Objectifs:
a) D'après le récit sur les transformations régénératives, pourquoi les journées du 7 et du 8 juillet sont-elles déterminantes ? Répondez en une à trois phrases.
b) Reprenez le récit sur les transformations régénératives à la suite de sa dernière phrase.
------ Extrait du texte
Le temps du Renouveau – chapitre 4 : Les transformations régénératives et l’altérité
Wouaw, quel titre !
Mais, « transformations régénératives » … ça veut dire quoi ???
Rien de mieux qu’un récit pour rendre ceci concret et compréhensible.
Nous sommes le 7 juillet et c’est avec une certaine appréhension que je m’apprête à animer 2 jours de séminaire avec 45 personnes d’un organisme porteur d’une mission aux enjeux à la fois économiques, culturels et éducatifs. Tout un écosystème en mutation.
Je ne savais pas encore que j’allais participer et vivre une expérience humaine qui a fait vibrer de tout mon être le sens profond de ma mission.
Pour tracer le contexte, cette aventure a démarré depuis 18 mois lorsque la direction voulait remettre de la cohérence dans le fonctionnement de la structure et renforcer la confiance au sein des équipes Après plusieurs temps d’accompagnement, la raison d’être et le sens de la mission ont pu être ravivés dans les esprits, les enjeux ont été clarifiés, le projet commun a été formulé tant sur la façon de fonctionner que sur l’ambition. Les bonnes comme les mauvaises habitudes ont été nommées, mises en scène par les collaborateurs en s’amusant, et rejouées en injectant la valeur de la confiance. Tous ces temps collectifs, au-delà de leurs livrables, ont surtout été l’occasion de se poser collectivement, de s’écouter, de partager des vécus et des représentations, de créer, d’oser dire et d’oser écouter. Dans l’approche, c’était leur permettre d’oser ralentir pour entrer dans un vrai contact, aussi vrai que les personnes se sentait à l’aise de le faire, en ne forçant rien, même pas la participation. Au final tout le monde a été présent à ces temps, hormis 4 personnes qui ont décidé de se joindre en cours de route.
Ces 2 jours qui s’annoncent, le 7 et le 8 juillet sont déterminants pour poursuivre l’évolution avec les collaborateurs : la direction veut consulter toute l’Équipe sur le projet d’une nouvelle organisation visant à simplifier et à fluidifier le fonctionnement, un préprojet ayant déjà été mis en discussion 4 mois auparavant.
------------
------ Données affichées
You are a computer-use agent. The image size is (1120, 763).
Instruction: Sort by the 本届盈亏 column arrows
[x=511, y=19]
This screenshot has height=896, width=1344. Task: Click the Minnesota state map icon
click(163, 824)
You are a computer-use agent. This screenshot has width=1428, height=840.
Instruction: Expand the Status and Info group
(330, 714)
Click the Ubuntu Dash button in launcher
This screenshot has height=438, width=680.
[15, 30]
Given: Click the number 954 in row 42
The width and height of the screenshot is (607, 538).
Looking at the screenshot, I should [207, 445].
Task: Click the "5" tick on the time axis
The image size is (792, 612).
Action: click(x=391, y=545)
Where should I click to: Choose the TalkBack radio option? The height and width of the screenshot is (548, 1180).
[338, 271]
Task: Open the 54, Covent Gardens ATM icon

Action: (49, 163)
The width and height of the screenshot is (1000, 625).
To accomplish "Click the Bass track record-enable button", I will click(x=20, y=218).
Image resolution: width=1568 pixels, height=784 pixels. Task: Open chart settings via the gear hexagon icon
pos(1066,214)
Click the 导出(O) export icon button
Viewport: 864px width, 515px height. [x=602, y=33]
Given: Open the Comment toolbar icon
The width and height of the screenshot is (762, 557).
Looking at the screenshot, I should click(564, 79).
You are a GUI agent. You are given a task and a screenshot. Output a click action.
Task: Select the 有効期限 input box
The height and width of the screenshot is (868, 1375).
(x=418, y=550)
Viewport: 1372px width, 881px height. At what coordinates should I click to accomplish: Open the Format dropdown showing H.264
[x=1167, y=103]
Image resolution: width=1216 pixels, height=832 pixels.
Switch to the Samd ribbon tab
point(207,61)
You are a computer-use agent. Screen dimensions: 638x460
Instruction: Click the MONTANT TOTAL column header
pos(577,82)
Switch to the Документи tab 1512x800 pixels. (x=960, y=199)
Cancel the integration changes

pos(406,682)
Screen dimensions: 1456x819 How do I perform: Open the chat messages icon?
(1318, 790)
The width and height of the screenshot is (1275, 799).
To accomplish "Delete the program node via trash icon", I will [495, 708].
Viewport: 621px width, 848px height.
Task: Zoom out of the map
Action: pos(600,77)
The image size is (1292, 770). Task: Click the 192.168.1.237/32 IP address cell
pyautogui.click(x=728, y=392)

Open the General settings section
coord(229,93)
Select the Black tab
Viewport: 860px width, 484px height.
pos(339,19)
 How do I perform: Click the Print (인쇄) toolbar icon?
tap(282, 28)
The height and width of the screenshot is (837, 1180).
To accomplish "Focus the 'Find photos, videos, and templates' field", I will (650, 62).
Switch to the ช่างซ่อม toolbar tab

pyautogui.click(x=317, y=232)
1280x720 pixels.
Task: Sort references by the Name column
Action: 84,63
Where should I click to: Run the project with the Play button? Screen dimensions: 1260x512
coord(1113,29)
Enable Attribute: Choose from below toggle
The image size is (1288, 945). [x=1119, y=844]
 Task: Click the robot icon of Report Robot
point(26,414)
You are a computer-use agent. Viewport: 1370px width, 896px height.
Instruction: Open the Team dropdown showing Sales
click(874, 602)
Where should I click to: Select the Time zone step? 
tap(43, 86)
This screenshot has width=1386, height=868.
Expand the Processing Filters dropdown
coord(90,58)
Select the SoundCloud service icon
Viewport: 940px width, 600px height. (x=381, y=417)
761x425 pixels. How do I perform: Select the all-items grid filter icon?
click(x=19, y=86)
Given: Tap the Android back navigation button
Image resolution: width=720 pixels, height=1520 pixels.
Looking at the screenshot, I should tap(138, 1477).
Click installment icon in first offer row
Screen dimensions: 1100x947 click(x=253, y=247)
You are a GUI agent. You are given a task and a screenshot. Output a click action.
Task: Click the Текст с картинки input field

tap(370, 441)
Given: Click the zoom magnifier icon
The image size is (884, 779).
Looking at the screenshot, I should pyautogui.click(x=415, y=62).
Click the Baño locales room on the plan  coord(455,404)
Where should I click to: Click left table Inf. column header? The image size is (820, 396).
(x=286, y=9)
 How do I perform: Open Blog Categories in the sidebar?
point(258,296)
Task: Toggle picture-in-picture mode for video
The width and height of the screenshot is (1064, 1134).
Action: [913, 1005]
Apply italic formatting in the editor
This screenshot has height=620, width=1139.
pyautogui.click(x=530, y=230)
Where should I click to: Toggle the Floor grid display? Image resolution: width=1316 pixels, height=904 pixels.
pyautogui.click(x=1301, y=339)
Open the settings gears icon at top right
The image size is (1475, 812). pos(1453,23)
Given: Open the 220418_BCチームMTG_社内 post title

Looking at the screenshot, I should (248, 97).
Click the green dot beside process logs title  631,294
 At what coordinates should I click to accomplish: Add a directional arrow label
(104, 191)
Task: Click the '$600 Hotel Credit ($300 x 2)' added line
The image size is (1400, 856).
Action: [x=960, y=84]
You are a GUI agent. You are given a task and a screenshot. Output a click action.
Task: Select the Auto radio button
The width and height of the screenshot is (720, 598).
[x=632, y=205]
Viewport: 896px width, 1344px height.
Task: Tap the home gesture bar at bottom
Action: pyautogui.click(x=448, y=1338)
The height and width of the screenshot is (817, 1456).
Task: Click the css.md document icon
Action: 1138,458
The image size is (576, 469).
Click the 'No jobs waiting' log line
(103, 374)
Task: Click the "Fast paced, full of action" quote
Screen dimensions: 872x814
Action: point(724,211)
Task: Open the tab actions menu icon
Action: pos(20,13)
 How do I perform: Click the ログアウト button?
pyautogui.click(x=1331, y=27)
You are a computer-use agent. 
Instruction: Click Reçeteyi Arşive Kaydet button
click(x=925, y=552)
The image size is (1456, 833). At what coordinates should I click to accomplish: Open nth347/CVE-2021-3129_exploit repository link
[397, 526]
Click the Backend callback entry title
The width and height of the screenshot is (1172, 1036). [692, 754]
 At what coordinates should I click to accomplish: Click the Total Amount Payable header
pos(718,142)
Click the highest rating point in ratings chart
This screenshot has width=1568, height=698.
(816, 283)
------------
Résultats par tâche:
a) Ces deux journées sont déterminantes pour poursuivre l'évolution avec les collaborateurs, car la direction veut y consulter toute l'Équipe sur le projet d'une nouvelle organisation. Cette organisation vise à simplifier et à fluidifier le fonctionnement, et un préprojet avait déjà été mis en discussion quatre mois auparavant.

b)
Mais ce premier matin, les personnes arrivent avec une grande fatigue : cela fait à peine quelques jours qu’elles sont sorties d’une semaine d’animation d’un évènement qui occupe et mobilise toute une ville et accueille des milliers de personnes et de professionnels. Les 9 mois de conception et de mise en place puis cette semaine d’animation avec une gestion très complexe et des imprévus nombreux, sont source de stress, de tensions, de pertes de confiance, même si le résultat a été vraiment exceptionnel. Alors parler de l’organisation, avec toutes les peurs que cela peut engendrer par le questionnement « quelle va être ma place ? », dans ce contexte-là, ce n’est pas le plus simple. Mais c’est la fenêtre à saisir pour mettre en place cette organisation à partir de septembre jusqu’en Mars 2023, avant de rentrer dans le rush du prochain évènement.
Comment le faire dans la confiance ? Comment le faire en prenant en compte cette fatigue réelle ?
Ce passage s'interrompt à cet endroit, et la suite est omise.